Marc reined his claybank to a halt. Slowly, as if dazed, he took off his hat. Gray showed at his temples. The old scar across his left cheek and eyebrow was a pale seam in his tanned face, and the crow's-feet at the corners of the dark blue eyes were deeper.

“What are you doing here?” he asked bluntly of Frost. “We thought you were dead.”

“There was good reason for the mistake,” Frost said gaily. He was obviously determined to take no offense. “I was out in California helping Carleton raise troops and came back to Arizona with the California Column in May of '62. Naturally, my first concern was for Talitha, for, as you may know, Apaches and bandits had cleaned out the whole Santa Cruz Valley region except for the Patagonia mine and Pete Kitchen's place.” He drew her into the circle of his arm and smiled fondly down at her, but she saw the warning in his eyes. “It was the happiest day of my life to find her alive and well.”

And the darkest day of mine
—
except when I learned Shea was dead
.

“What about Shea?” Marc's tone rasped huskily, as if he could scarcely get the words out.

“Heroically dead in Sibley's retreat. The young man he died for brought the news and has stayed on at the ranch. Why don't you ask him for particulars, Marc? It distresses Talitha to dwell on it.”

Deliberately, Frost raised Talitha's hand, held it so her wedding ring flashed fire, and kissed her fingers.

Talitha seemed to feel Marc's shock within herself as his breath caught audibly. She couldn't look at him. Why couldn't she at least have seen him alone for a while before he had to know the truth? The truth that was a lie. But which, for his own sake, she must make him believe.

“Are you married?” Marc asked.

“Talitha did me that honor.” Frost added with engaging honesty, “I know, of course, that Shea's enshrined in her heart, but I'm grateful for her sweet company.” His hand tightened on hers, sending the jewels biting into her flesh. “And I think I may truthfully say, may I not, my love, that I haven't disappointed you?”

Masking the hate that swelled within her, she said quietly, “You've done everything you promised.” Turning to Marc, she was stabbed by the pain in his eyes. “But we mustn't keep you waiting there. Give your horse to Patrick and come in.”

He looked weary enough to fall out of the saddle. “Thanks, but maybe I'd better push on. I can make Cap Tubac before dark if I hurry;”

“Marc!” Talitha came forward and put a hand on his reins. “You can't just go off like that!”

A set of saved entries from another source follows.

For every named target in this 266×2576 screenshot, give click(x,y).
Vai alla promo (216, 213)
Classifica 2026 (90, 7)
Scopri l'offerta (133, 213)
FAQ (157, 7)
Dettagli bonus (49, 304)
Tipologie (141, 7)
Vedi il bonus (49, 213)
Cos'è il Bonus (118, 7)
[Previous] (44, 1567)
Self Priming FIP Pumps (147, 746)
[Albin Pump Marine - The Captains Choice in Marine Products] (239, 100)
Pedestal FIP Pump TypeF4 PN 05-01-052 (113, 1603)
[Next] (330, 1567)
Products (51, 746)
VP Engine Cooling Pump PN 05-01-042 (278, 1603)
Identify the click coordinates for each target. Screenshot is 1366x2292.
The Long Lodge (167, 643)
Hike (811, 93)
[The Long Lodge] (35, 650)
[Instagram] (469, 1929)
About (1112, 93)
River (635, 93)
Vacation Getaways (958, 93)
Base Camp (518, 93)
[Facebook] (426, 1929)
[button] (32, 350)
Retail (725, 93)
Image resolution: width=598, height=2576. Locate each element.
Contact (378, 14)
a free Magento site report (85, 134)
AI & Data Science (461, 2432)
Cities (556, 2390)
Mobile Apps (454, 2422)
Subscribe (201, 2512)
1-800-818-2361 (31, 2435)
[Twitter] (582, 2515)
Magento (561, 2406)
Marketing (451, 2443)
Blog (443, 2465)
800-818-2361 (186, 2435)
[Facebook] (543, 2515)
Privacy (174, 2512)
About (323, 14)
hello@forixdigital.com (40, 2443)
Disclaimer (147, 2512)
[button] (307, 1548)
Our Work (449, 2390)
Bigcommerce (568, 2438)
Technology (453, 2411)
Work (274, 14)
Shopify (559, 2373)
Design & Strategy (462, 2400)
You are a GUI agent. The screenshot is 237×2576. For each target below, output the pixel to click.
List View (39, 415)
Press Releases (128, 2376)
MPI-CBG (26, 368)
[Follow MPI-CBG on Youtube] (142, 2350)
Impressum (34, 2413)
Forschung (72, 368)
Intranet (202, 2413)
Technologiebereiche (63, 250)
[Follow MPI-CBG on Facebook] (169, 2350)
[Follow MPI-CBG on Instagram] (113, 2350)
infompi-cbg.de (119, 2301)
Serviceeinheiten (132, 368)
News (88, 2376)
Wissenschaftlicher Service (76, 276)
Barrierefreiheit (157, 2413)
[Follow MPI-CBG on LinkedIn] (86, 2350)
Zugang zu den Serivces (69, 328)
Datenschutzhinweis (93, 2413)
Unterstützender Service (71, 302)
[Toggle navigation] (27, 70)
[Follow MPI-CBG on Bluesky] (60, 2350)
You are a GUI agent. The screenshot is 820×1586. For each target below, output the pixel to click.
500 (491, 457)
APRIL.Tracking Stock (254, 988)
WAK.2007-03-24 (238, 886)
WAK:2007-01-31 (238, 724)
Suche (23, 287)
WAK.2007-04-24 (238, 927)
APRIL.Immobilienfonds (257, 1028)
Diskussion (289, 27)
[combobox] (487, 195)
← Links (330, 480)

“You come in, Uncle Marc!” commanded Cat. “You look awful tired, and Anita has tamales for supper!”

After a moment's hesitation during which he searched Talitha's eyes, Marc threw back his shoulders. “If you're sure I don't intrude …”

“Nonsense!” said Frost heartily. “We're all mightily glad to see you! Of course you'll stay with us while you get your bearings, decide what you're going to do. I've got a bottle of Scotch I've been saving for an occasion, and you're it!”